Alternative Investments in Tactical Asset Allocations
Tactical asset allocations, or TAA’s, often hold both offensive and defensive investments, they just don’t adhere to a set asset allocation of them at all times.
Many tactical investors gradually increase or decrease asset class percentages, while a lesser number of tactical investors go all or none into one asset class.
A tactical investment portfolio may hold all stocks, for example, or all cash in a portfolio. Alternatively, a tactical strategy may increase the usual allocation from 30% to 60%, for example, based on an expected price movement.
When the popular term “overweight a sector” is used, a tactical decision has been made to increase a more usual asset allocation. This indicates that the investing strategy being used is tactical.
Tactical Asset Allocation Changes
Changes to tactical asset allocations are often based on advanced systems designed around price movements, or technical factors. Other tactical investing is done based on judgment calls related to fundamental factors, often from changes in the economy.
Many professional wealth managers combine fundamental and technical analysis to make changes to tactical asset allocations. Such research is often done through huge research departments and expensive data analysis at major financial institutions. Access to such extensive research can be a huge pro for financial advisors as long as wealth management costs don’t offset the benefit of using an advisor.
Individual investors, however, can also implement professionally developed tactical asset allocation models due to the increased access of investment data to self-directed investors at platforms such as Allocate Smartly.
Tactical investing performance, then, is more about the ability of the system or portfolio manager while strategic investing is more about movements in the financial markets and the chosen allocations.
Disadvantages of Tactical Asset Allocation
Unfortunately, markets go up and down longer than expected, and valuations can stretch away from historical pricing more than expected, making tactical investing challenging.
Tactical investing can trigger higher taxes since short term capital gains are more likely with a tactical investing strategy than strategic investing.
Higher investing costs can also be a disadvantage of tactical investing, although this is less of a problem given the commission free transactions now available at many brokerages, and the fact that many financial advisors charge a flat fee.
Tactical investing takes more effort than strategic investing. Therefore, investors who enjoy following the financial markets and economic activity are best suited for tactical investing because it is a more advanced investing strategy. Tactical investing, however, can also be implemented by following a tactical asset allocation model developed by an expert, and many financial advisors implement tactical investing strategies for their clients as previously addressed.

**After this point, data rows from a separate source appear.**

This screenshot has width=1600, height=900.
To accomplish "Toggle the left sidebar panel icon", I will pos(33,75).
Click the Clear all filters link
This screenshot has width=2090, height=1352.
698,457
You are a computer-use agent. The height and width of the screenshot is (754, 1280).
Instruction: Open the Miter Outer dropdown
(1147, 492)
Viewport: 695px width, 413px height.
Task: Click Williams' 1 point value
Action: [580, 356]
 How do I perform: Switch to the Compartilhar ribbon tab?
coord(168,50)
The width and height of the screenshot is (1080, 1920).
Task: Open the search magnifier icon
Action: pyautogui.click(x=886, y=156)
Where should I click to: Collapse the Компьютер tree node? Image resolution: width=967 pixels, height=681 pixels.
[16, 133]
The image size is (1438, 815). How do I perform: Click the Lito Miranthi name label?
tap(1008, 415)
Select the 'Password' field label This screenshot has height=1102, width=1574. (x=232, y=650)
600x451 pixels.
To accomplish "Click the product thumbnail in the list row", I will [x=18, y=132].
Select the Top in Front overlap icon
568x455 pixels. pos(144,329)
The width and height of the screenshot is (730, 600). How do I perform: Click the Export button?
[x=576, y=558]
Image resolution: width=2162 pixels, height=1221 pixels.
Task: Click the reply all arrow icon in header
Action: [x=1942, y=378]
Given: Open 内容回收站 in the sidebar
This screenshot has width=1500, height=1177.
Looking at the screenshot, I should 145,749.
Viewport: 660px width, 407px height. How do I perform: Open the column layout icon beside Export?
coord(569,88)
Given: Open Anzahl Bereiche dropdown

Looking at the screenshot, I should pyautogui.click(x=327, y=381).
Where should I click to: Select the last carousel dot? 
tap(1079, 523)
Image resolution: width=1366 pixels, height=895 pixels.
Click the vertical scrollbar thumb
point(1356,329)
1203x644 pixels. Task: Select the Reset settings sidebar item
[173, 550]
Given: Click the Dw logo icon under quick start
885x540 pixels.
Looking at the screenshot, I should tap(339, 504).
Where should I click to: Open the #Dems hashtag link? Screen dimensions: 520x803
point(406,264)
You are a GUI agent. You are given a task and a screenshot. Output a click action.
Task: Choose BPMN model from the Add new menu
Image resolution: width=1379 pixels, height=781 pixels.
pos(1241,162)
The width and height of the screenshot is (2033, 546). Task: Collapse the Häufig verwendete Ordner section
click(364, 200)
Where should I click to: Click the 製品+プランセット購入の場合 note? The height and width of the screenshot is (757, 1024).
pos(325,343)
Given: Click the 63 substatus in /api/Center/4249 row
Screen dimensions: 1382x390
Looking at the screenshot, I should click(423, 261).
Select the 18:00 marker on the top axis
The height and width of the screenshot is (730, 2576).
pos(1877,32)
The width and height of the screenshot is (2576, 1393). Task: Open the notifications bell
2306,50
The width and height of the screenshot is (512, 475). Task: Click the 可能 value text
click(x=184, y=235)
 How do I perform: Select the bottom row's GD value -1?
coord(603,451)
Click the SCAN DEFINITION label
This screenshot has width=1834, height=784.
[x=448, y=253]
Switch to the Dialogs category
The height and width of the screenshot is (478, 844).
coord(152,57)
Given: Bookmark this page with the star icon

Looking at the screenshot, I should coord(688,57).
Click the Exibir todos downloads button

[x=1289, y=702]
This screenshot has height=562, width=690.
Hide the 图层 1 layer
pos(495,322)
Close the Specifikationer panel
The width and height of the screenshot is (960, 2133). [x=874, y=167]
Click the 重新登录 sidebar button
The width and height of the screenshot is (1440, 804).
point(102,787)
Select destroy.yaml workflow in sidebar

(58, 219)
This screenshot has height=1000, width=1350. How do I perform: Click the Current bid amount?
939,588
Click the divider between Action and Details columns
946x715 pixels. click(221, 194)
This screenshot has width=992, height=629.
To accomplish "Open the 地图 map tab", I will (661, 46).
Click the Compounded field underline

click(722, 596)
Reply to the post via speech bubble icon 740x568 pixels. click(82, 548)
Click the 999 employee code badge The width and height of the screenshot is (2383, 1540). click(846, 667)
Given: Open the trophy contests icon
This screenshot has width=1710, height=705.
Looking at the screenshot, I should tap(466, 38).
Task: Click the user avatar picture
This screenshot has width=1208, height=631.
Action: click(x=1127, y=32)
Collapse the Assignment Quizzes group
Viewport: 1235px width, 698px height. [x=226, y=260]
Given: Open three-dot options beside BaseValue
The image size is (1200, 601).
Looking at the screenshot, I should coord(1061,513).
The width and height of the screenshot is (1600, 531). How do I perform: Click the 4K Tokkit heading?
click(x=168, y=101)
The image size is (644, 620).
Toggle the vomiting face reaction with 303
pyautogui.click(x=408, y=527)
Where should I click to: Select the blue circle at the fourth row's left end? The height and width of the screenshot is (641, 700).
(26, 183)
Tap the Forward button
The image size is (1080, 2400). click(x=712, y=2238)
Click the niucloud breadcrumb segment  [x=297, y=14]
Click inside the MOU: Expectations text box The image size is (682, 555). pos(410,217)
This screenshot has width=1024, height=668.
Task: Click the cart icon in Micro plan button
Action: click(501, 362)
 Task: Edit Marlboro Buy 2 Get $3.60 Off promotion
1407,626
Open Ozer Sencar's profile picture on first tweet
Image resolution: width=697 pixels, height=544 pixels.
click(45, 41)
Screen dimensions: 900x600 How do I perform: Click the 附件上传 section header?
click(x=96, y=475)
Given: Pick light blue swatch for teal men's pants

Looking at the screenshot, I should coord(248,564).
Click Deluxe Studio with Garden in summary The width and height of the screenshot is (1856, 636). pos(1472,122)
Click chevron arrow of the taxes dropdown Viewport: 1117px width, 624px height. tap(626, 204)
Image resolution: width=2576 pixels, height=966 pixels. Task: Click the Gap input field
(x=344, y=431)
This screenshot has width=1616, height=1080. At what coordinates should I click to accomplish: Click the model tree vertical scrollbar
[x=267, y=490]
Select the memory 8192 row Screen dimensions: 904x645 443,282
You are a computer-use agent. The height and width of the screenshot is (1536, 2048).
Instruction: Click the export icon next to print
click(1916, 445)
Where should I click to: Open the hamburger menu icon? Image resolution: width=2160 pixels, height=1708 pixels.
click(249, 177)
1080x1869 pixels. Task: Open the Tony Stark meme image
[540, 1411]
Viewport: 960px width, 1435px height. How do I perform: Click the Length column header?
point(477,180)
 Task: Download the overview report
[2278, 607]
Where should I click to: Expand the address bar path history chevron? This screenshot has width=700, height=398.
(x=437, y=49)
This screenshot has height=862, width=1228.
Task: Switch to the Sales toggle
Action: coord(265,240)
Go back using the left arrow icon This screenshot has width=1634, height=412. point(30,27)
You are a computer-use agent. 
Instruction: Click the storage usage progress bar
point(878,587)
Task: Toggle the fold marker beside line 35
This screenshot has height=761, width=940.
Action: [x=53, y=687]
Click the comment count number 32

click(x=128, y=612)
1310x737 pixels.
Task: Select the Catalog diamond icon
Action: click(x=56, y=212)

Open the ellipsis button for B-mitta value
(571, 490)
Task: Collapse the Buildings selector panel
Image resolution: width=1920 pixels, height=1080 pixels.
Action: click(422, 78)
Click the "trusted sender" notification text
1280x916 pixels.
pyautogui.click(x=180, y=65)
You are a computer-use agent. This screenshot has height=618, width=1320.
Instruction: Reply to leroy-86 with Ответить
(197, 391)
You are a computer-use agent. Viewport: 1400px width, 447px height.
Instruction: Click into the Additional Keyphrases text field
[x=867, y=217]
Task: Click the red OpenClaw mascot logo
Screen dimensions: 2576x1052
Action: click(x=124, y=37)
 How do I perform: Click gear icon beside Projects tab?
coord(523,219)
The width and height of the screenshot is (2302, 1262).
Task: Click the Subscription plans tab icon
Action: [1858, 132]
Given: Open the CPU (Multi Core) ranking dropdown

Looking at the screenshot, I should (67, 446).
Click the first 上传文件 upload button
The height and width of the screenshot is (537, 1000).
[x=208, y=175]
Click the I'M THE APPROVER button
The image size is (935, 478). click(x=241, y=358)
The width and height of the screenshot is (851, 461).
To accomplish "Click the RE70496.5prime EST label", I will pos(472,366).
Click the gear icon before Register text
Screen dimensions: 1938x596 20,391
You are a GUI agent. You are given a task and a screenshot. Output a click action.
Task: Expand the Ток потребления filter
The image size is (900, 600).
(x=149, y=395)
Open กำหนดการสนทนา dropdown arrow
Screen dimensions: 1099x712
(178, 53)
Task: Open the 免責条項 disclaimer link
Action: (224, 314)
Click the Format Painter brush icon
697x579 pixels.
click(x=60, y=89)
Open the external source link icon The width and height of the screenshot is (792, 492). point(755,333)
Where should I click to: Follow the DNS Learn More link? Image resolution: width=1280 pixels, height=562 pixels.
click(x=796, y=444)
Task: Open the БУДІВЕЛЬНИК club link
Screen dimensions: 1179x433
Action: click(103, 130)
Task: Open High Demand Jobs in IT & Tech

Tactical investing is often criticized as market timing. In reality, investments are bought based on opportunities due to valuations or technical analysis by prudent tactical investors. While there is an element of market timing with strategic investing, is it necessarily a bad thing for proven strategies and experts?
It’s also worth noting that market timing is done by strategic investors when they fall prey to unsuccessful market timing by abandoning a previous commitment to a strategic asset allocation. This is often done at stock market bottoms due to investor emotions.
Strategic Vs Tactical Investing Summary
As you can see, there are advantages and disadvantages to both strategic investing and tactical investing. Every investor must decide whether strategic investing vs tactical investing makes the most sense for them based on their own investing style, desired investment returns, and risk tolerance.